The ease with which drawers can be opened without strength is considered a requisite for a barrier-free and joyful drawer. Drawer! defies this paradigm and makes access to the contents of drawers perceptibly more difficult by introducing an adjustable resistance. Thus, in the process of opening a drawer, simple warnings can be communicated that should be heeded when handling the drawer's contents.
in collaboration with: Hannes Nehls

Smart living and working environments are as smart as Big Tech companies want the people who work and live there to be. Accesses are restricted, temperatures are adjusted, and moods and feelings are ultimately regulated. The subservience that surrounds us in automated work and living environments condemns us to passivity and tempts us to submit to systems whose motives are not obvious or known. Resistance disturbs, gets in the way and inspires. Without resistance there would be no upheaval, no synthesis and no progress – resistance is essential! Resisting Architectures are living and work environments that don't say »yes!« and serve quietly. Instead, they take us seriously and interact with us by literally resisting our intentions. Resisting Architectures support us in the efficient realization of our true intentions by sensitizing us for the manipulative potential of smart environments.

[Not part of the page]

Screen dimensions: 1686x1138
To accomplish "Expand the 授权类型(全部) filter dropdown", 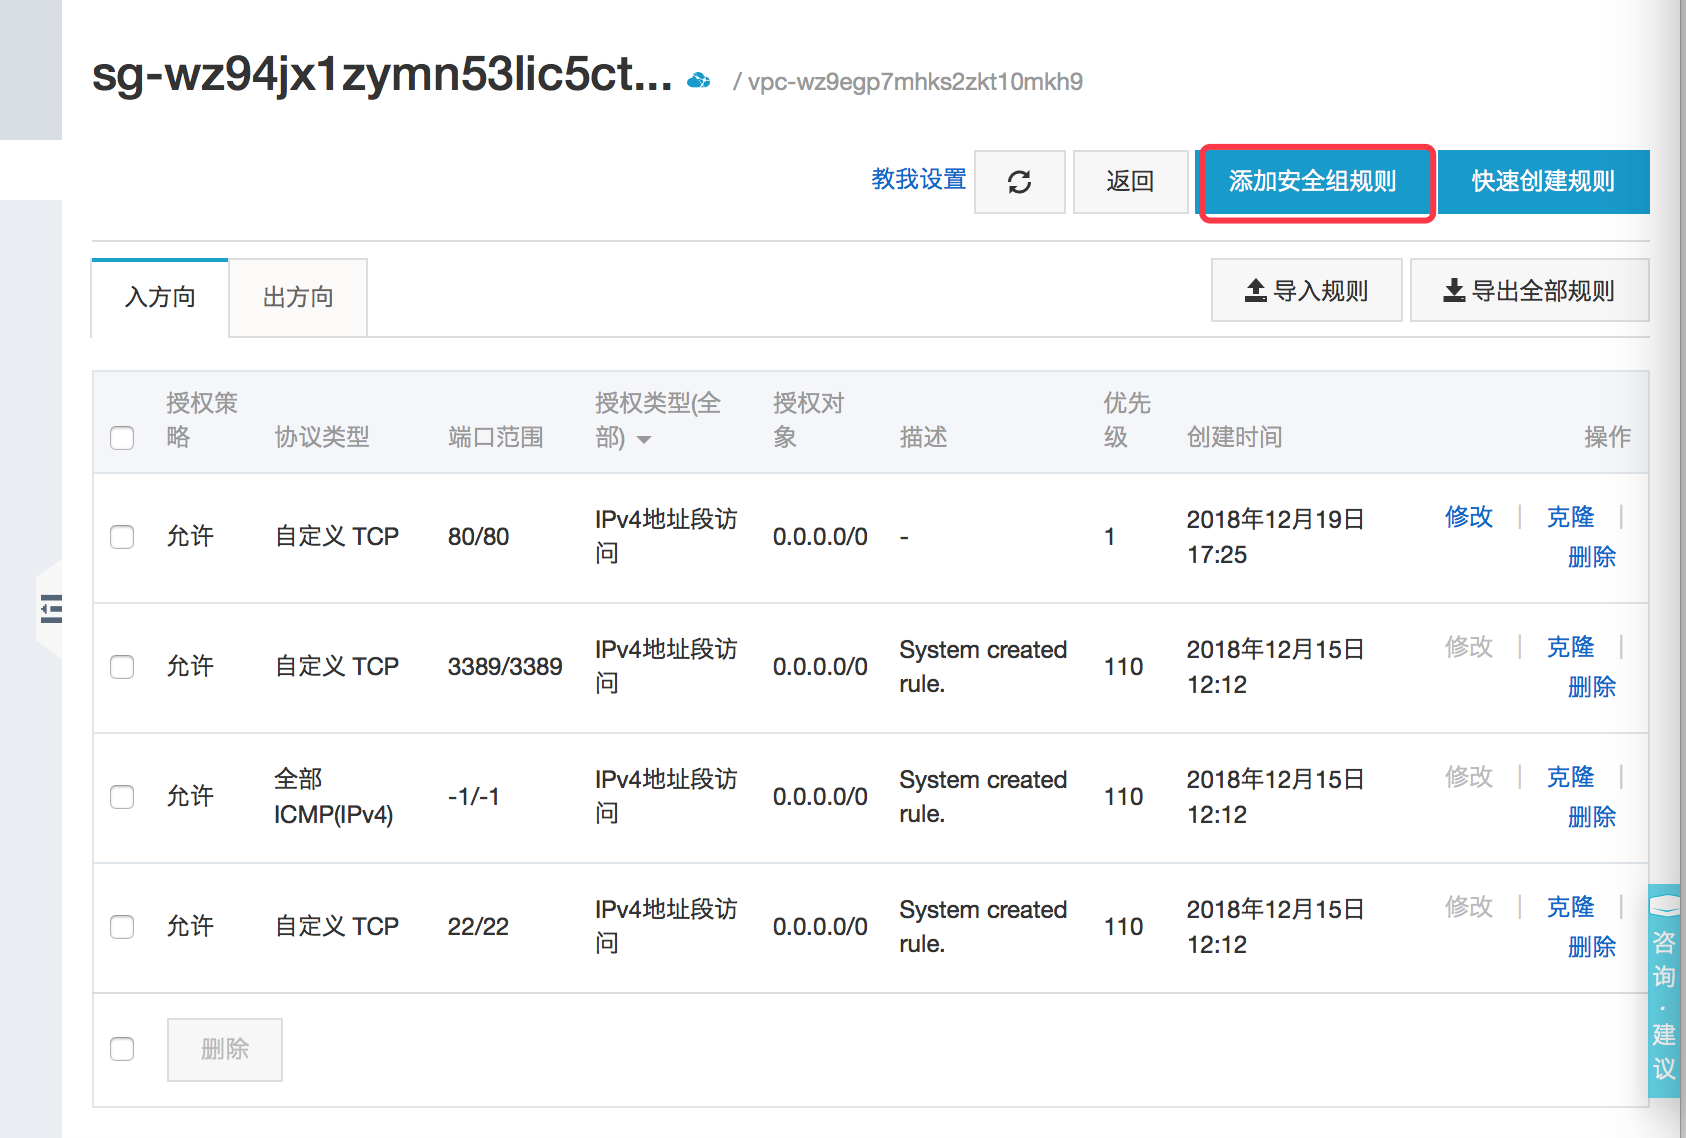I will click(644, 439).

The "resisting architectures" series of objects investigated how kinaesthetic resistance in physical interactions between people and objects could be enriched with a level of information. The result is 5 objects (door closer, door handle, trolley, rotary switch, drawer) with potential areas of application in which this visual and auditory non-detectable information channel can be used in the context of ambient communication to communicate information to the user.A gradually adjustable tangible resistance enables users to subtly communicate a change of state without completely preventing the planned interaction. An example application was the environment of a hospital, where the door handle was more difficult to operate if the disinfectant dispenser had not been operated first. The change in status made users aware of the misbehaviour without it being visually recognisable to third parties present and thus without exposing them, instead of a visual or auditory warning signal.This series of projects was developed together with Prof Hannes Nehls as part of the research project "Potential of ambient communication Environments" in the years 2016-2018 and was translated into functional prototypes and three patents.